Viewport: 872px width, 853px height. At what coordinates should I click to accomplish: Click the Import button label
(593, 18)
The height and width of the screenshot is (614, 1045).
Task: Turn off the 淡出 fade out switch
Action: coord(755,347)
--------------------------------
Every line of the data above should be retyped precisely.

> [SOLUTION]
Viewport: 872px width, 853px height. At what coordinates should I click to accomplish: Click the Import button label
(593, 18)
The height and width of the screenshot is (614, 1045).
Task: Turn off the 淡出 fade out switch
Action: coord(755,347)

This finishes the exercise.